*TASK*
From first line to last, the records below are to be duplicated exactly.

*DATA RECORDS*
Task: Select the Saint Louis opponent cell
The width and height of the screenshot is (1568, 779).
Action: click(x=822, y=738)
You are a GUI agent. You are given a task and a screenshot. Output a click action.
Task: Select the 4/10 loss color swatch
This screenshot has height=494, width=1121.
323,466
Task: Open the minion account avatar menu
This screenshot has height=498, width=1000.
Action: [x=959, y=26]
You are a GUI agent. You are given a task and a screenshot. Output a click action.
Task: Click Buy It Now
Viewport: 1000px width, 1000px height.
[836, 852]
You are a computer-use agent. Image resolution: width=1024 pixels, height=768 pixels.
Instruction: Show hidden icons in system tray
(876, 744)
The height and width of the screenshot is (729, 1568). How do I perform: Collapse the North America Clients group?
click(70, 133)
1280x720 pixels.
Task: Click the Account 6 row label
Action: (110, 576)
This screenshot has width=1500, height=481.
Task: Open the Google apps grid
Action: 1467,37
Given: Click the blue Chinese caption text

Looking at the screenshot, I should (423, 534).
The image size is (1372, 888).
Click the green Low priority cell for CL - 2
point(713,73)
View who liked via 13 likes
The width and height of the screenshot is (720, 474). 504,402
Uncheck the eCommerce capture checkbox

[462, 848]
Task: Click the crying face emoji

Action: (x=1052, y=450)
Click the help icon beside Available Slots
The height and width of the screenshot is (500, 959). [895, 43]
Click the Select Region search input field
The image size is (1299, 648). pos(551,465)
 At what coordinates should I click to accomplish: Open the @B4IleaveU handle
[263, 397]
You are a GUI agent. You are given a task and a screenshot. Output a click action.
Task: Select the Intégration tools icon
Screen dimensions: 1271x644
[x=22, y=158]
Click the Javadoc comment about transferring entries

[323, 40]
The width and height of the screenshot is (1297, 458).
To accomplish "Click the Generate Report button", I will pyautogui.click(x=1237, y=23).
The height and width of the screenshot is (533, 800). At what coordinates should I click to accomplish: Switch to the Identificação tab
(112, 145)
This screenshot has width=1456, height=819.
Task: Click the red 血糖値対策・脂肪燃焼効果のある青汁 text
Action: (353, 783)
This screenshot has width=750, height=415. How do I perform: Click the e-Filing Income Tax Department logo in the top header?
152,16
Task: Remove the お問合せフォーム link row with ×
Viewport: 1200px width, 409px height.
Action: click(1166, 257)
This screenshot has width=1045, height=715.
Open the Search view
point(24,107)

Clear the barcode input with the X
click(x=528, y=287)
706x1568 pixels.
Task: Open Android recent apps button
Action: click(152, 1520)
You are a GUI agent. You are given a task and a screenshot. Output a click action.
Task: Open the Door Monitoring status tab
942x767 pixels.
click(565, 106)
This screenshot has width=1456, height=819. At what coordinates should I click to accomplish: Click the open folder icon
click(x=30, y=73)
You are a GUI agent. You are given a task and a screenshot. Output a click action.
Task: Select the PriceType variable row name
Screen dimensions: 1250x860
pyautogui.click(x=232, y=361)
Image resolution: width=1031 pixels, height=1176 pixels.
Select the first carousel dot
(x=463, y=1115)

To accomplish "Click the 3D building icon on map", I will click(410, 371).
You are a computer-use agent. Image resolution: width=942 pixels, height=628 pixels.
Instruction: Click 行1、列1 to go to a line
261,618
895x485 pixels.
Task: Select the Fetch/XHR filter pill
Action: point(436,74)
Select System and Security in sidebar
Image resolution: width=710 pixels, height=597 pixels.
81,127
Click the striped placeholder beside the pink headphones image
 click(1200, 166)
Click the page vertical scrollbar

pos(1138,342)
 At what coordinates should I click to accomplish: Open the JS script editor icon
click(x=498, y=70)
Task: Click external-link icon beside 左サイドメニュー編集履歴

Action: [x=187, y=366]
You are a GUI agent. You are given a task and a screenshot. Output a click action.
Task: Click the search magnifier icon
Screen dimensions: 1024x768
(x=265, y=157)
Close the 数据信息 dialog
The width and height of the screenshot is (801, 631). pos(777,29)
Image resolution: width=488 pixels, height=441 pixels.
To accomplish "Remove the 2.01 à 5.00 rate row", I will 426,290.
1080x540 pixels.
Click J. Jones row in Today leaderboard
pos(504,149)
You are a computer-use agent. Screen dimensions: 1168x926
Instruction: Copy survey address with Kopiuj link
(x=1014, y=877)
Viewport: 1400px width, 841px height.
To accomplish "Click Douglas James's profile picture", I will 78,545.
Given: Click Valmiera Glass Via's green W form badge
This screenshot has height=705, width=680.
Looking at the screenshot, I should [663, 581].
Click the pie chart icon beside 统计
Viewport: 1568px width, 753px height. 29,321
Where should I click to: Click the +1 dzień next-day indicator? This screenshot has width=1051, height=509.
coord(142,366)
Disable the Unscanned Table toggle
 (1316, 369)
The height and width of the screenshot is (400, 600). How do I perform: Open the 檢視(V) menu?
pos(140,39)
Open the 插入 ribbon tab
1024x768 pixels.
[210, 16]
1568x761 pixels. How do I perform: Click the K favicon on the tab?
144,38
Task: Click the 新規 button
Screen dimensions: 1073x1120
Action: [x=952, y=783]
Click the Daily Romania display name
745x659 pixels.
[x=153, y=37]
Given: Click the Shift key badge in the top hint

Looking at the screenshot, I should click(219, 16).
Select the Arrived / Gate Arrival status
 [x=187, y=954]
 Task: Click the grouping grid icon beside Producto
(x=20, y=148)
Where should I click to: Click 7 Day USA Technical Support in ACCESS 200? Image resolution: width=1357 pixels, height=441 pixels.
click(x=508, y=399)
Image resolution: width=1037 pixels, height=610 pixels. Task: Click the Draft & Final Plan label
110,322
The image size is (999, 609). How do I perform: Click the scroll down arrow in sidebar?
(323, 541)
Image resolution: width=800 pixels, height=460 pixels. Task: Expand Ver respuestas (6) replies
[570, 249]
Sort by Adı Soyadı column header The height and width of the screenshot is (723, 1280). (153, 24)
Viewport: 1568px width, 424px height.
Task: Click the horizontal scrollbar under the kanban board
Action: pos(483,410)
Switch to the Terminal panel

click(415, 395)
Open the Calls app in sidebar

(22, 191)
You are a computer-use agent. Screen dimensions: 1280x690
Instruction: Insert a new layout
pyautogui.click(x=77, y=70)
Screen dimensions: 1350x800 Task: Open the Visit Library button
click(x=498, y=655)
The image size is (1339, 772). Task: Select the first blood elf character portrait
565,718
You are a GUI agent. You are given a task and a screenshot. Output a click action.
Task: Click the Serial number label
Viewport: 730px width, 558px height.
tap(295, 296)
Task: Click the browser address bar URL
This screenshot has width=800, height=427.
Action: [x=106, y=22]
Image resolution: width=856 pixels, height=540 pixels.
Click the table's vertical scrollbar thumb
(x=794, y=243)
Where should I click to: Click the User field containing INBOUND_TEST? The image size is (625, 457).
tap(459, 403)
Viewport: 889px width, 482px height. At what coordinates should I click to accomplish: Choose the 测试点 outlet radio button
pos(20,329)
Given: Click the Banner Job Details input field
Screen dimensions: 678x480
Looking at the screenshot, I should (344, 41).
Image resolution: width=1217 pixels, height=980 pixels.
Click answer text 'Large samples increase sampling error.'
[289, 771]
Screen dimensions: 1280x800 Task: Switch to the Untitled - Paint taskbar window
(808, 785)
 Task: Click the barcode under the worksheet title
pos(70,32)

*RESPONSE TO THIS EXERCISE*
Task: Select the Saint Louis opponent cell
The width and height of the screenshot is (1568, 779).
Action: click(x=822, y=738)
You are a GUI agent. You are given a task and a screenshot. Output a click action.
Task: Select the 4/10 loss color swatch
This screenshot has height=494, width=1121.
323,466
Task: Open the minion account avatar menu
This screenshot has height=498, width=1000.
Action: [x=959, y=26]
You are a GUI agent. You are given a task and a screenshot. Output a click action.
Task: Click Buy It Now
Viewport: 1000px width, 1000px height.
[836, 852]
You are a computer-use agent. Image resolution: width=1024 pixels, height=768 pixels.
Instruction: Show hidden icons in system tray
(876, 744)
The height and width of the screenshot is (729, 1568). How do I perform: Collapse the North America Clients group?
click(70, 133)
1280x720 pixels.
Task: Click the Account 6 row label
Action: (110, 576)
This screenshot has width=1500, height=481.
Task: Open the Google apps grid
Action: 1467,37
Given: Click the blue Chinese caption text

Looking at the screenshot, I should (423, 534).
The image size is (1372, 888).
Click the green Low priority cell for CL - 2
point(713,73)
View who liked via 13 likes
The width and height of the screenshot is (720, 474). 504,402
Uncheck the eCommerce capture checkbox

[462, 848]
Task: Click the crying face emoji

Action: (x=1052, y=450)
Click the help icon beside Available Slots
The height and width of the screenshot is (500, 959). [895, 43]
Click the Select Region search input field
The image size is (1299, 648). pos(551,465)
 At what coordinates should I click to accomplish: Open the @B4IleaveU handle
[263, 397]
You are a GUI agent. You are given a task and a screenshot. Output a click action.
Task: Select the Intégration tools icon
Screen dimensions: 1271x644
[x=22, y=158]
Click the Javadoc comment about transferring entries

[323, 40]
The width and height of the screenshot is (1297, 458).
To accomplish "Click the Generate Report button", I will pyautogui.click(x=1237, y=23).
The height and width of the screenshot is (533, 800). At what coordinates should I click to accomplish: Switch to the Identificação tab
(112, 145)
This screenshot has width=1456, height=819.
Task: Click the red 血糖値対策・脂肪燃焼効果のある青汁 text
Action: (353, 783)
This screenshot has width=750, height=415. How do I perform: Click the e-Filing Income Tax Department logo in the top header?
152,16
Task: Remove the お問合せフォーム link row with ×
Viewport: 1200px width, 409px height.
Action: click(1166, 257)
This screenshot has width=1045, height=715.
Open the Search view
point(24,107)

Clear the barcode input with the X
click(x=528, y=287)
706x1568 pixels.
Task: Open Android recent apps button
Action: click(152, 1520)
You are a GUI agent. You are given a task and a screenshot. Output a click action.
Task: Open the Door Monitoring status tab
942x767 pixels.
click(565, 106)
This screenshot has width=1456, height=819. At what coordinates should I click to accomplish: Click the open folder icon
click(x=30, y=73)
You are a GUI agent. You are given a task and a screenshot. Output a click action.
Task: Select the PriceType variable row name
Screen dimensions: 1250x860
pyautogui.click(x=232, y=361)
Image resolution: width=1031 pixels, height=1176 pixels.
Select the first carousel dot
(x=463, y=1115)

To accomplish "Click the 3D building icon on map", I will click(410, 371).
You are a computer-use agent. Image resolution: width=942 pixels, height=628 pixels.
Instruction: Click 行1、列1 to go to a line
261,618
895x485 pixels.
Task: Select the Fetch/XHR filter pill
Action: point(436,74)
Select System and Security in sidebar
Image resolution: width=710 pixels, height=597 pixels.
81,127
Click the striped placeholder beside the pink headphones image
 click(1200, 166)
Click the page vertical scrollbar

pos(1138,342)
 At what coordinates should I click to accomplish: Open the JS script editor icon
click(x=498, y=70)
Task: Click external-link icon beside 左サイドメニュー編集履歴

Action: [x=187, y=366]
You are a GUI agent. You are given a task and a screenshot. Output a click action.
Task: Click the search magnifier icon
Screen dimensions: 1024x768
(x=265, y=157)
Close the 数据信息 dialog
The width and height of the screenshot is (801, 631). pos(777,29)
Image resolution: width=488 pixels, height=441 pixels.
To accomplish "Remove the 2.01 à 5.00 rate row", I will 426,290.
1080x540 pixels.
Click J. Jones row in Today leaderboard
pos(504,149)
You are a computer-use agent. Screen dimensions: 1168x926
Instruction: Copy survey address with Kopiuj link
(x=1014, y=877)
Viewport: 1400px width, 841px height.
To accomplish "Click Douglas James's profile picture", I will 78,545.
Given: Click Valmiera Glass Via's green W form badge
This screenshot has height=705, width=680.
Looking at the screenshot, I should [663, 581].
Click the pie chart icon beside 统计
Viewport: 1568px width, 753px height. 29,321
Where should I click to: Click the +1 dzień next-day indicator? This screenshot has width=1051, height=509.
coord(142,366)
Disable the Unscanned Table toggle
 (1316, 369)
The height and width of the screenshot is (400, 600). How do I perform: Open the 檢視(V) menu?
pos(140,39)
Open the 插入 ribbon tab
1024x768 pixels.
[210, 16]
1568x761 pixels. How do I perform: Click the K favicon on the tab?
144,38
Task: Click the 新規 button
Screen dimensions: 1073x1120
Action: [x=952, y=783]
Click the Daily Romania display name
745x659 pixels.
[x=153, y=37]
Given: Click the Shift key badge in the top hint

Looking at the screenshot, I should click(219, 16).
Select the Arrived / Gate Arrival status
 [x=187, y=954]
 Task: Click the grouping grid icon beside Producto
(x=20, y=148)
Where should I click to: Click 7 Day USA Technical Support in ACCESS 200? Image resolution: width=1357 pixels, height=441 pixels.
click(x=508, y=399)
Image resolution: width=1037 pixels, height=610 pixels. Task: Click the Draft & Final Plan label
110,322
The image size is (999, 609). How do I perform: Click the scroll down arrow in sidebar?
(323, 541)
Image resolution: width=800 pixels, height=460 pixels. Task: Expand Ver respuestas (6) replies
[570, 249]
Sort by Adı Soyadı column header The height and width of the screenshot is (723, 1280). (153, 24)
Viewport: 1568px width, 424px height.
Task: Click the horizontal scrollbar under the kanban board
Action: pos(483,410)
Switch to the Terminal panel

click(415, 395)
Open the Calls app in sidebar

(22, 191)
You are a computer-use agent. Screen dimensions: 1280x690
Instruction: Insert a new layout
pyautogui.click(x=77, y=70)
Screen dimensions: 1350x800 Task: Open the Visit Library button
click(x=498, y=655)
The image size is (1339, 772). Task: Select the first blood elf character portrait
565,718
You are a GUI agent. You are given a task and a screenshot. Output a click action.
Task: Click the Serial number label
Viewport: 730px width, 558px height.
tap(295, 296)
Task: Click the browser address bar URL
This screenshot has width=800, height=427.
Action: [x=106, y=22]
Image resolution: width=856 pixels, height=540 pixels.
Click the table's vertical scrollbar thumb
(x=794, y=243)
Where should I click to: Click the User field containing INBOUND_TEST? The image size is (625, 457).
tap(459, 403)
Viewport: 889px width, 482px height. At what coordinates should I click to accomplish: Choose the 测试点 outlet radio button
pos(20,329)
Given: Click the Banner Job Details input field
Screen dimensions: 678x480
Looking at the screenshot, I should (344, 41).
Image resolution: width=1217 pixels, height=980 pixels.
Click answer text 'Large samples increase sampling error.'
[289, 771]
Screen dimensions: 1280x800 Task: Switch to the Untitled - Paint taskbar window
(808, 785)
 Task: Click the barcode under the worksheet title
pos(70,32)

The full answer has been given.